● Recorded information:
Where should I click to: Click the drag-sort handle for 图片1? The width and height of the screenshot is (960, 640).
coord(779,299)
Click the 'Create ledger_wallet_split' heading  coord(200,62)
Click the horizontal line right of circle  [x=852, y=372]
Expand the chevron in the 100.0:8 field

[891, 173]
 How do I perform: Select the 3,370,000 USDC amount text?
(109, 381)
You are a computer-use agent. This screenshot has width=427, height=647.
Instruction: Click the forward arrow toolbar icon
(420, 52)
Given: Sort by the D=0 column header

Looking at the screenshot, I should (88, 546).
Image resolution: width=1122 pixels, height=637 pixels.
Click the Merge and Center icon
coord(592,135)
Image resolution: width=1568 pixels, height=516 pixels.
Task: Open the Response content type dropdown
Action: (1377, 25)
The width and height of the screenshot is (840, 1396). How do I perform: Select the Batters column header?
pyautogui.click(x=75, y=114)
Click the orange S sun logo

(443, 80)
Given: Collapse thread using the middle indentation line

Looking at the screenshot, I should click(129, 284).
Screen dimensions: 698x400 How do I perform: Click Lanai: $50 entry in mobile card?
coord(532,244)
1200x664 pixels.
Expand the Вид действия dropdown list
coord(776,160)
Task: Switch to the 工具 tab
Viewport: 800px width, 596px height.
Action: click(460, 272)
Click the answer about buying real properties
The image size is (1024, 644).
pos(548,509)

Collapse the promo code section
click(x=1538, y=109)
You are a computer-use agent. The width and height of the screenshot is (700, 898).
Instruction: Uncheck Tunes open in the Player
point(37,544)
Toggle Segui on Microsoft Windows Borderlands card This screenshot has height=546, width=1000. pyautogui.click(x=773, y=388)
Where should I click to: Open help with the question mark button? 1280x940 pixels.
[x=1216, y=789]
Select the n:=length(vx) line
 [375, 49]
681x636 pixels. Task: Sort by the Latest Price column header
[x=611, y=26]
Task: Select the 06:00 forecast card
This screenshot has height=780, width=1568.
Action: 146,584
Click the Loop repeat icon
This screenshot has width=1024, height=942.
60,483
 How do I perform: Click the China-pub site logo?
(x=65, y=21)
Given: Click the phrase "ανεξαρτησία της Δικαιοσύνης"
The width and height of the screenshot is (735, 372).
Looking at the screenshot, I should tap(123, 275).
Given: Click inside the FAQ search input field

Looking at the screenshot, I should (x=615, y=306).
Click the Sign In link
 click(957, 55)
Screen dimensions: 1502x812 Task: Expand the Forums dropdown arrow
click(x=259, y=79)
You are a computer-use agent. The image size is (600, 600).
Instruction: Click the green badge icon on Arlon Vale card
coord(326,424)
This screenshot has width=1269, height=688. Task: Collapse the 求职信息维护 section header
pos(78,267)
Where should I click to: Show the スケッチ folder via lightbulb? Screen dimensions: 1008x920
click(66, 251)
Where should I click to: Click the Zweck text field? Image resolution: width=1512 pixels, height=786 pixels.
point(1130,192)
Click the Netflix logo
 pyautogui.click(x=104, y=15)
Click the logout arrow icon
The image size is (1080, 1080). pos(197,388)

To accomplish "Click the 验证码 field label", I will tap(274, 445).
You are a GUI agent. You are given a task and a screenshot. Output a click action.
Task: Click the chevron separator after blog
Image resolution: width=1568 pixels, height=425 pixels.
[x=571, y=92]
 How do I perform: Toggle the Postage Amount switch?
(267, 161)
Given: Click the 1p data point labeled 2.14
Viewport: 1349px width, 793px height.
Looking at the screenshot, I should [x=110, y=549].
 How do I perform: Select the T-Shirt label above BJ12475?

● Your task: Each record should be repeated in full, exactly as it is written.

● Output of the exercise:
Where should I click to: Click the drag-sort handle for 图片1? The width and height of the screenshot is (960, 640).
coord(779,299)
Click the 'Create ledger_wallet_split' heading  coord(200,62)
Click the horizontal line right of circle  [x=852, y=372]
Expand the chevron in the 100.0:8 field

[891, 173]
 How do I perform: Select the 3,370,000 USDC amount text?
(109, 381)
You are a computer-use agent. This screenshot has width=427, height=647.
Instruction: Click the forward arrow toolbar icon
(420, 52)
Given: Sort by the D=0 column header

Looking at the screenshot, I should (88, 546).
Image resolution: width=1122 pixels, height=637 pixels.
Click the Merge and Center icon
coord(592,135)
Image resolution: width=1568 pixels, height=516 pixels.
Task: Open the Response content type dropdown
Action: (1377, 25)
The width and height of the screenshot is (840, 1396). How do I perform: Select the Batters column header?
pyautogui.click(x=75, y=114)
Click the orange S sun logo

(443, 80)
Given: Collapse thread using the middle indentation line

Looking at the screenshot, I should click(129, 284).
Screen dimensions: 698x400 How do I perform: Click Lanai: $50 entry in mobile card?
coord(532,244)
1200x664 pixels.
Expand the Вид действия dropdown list
coord(776,160)
Task: Switch to the 工具 tab
Viewport: 800px width, 596px height.
Action: click(460, 272)
Click the answer about buying real properties
The image size is (1024, 644).
pos(548,509)

Collapse the promo code section
click(x=1538, y=109)
You are a computer-use agent. The width and height of the screenshot is (700, 898).
Instruction: Uncheck Tunes open in the Player
point(37,544)
Toggle Segui on Microsoft Windows Borderlands card This screenshot has height=546, width=1000. pyautogui.click(x=773, y=388)
Where should I click to: Open help with the question mark button? 1280x940 pixels.
[x=1216, y=789]
Select the n:=length(vx) line
 [375, 49]
681x636 pixels. Task: Sort by the Latest Price column header
[x=611, y=26]
Task: Select the 06:00 forecast card
This screenshot has height=780, width=1568.
Action: 146,584
Click the Loop repeat icon
This screenshot has width=1024, height=942.
60,483
 How do I perform: Click the China-pub site logo?
(x=65, y=21)
Given: Click the phrase "ανεξαρτησία της Δικαιοσύνης"
The width and height of the screenshot is (735, 372).
Looking at the screenshot, I should tap(123, 275).
Given: Click inside the FAQ search input field

Looking at the screenshot, I should (x=615, y=306).
Click the Sign In link
 click(957, 55)
Screen dimensions: 1502x812 Task: Expand the Forums dropdown arrow
click(x=259, y=79)
You are a computer-use agent. The image size is (600, 600).
Instruction: Click the green badge icon on Arlon Vale card
coord(326,424)
This screenshot has width=1269, height=688. Task: Collapse the 求职信息维护 section header
pos(78,267)
Where should I click to: Show the スケッチ folder via lightbulb? Screen dimensions: 1008x920
click(66, 251)
Where should I click to: Click the Zweck text field? Image resolution: width=1512 pixels, height=786 pixels.
point(1130,192)
Click the Netflix logo
 pyautogui.click(x=104, y=15)
Click the logout arrow icon
The image size is (1080, 1080). pos(197,388)

To accomplish "Click the 验证码 field label", I will tap(274, 445).
You are a GUI agent. You are given a task and a screenshot. Output a click action.
Task: Click the chevron separator after blog
Image resolution: width=1568 pixels, height=425 pixels.
[x=571, y=92]
 How do I perform: Toggle the Postage Amount switch?
(267, 161)
Given: Click the 1p data point labeled 2.14
Viewport: 1349px width, 793px height.
Looking at the screenshot, I should [x=110, y=549].
 How do I perform: Select the T-Shirt label above BJ12475?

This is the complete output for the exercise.